Records from a collection

>>>

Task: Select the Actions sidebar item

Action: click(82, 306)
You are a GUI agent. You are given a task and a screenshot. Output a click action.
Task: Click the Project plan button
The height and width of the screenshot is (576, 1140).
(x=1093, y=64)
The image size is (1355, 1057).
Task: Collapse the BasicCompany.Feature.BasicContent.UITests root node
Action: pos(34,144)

<<<

▸ **What to produce**
Return every record above. Copy each one exactly.

▸ **Written reply**
Task: Select the Actions sidebar item

Action: click(82, 306)
You are a GUI agent. You are given a task and a screenshot. Output a click action.
Task: Click the Project plan button
The height and width of the screenshot is (576, 1140).
(x=1093, y=64)
The image size is (1355, 1057).
Task: Collapse the BasicCompany.Feature.BasicContent.UITests root node
Action: pos(34,144)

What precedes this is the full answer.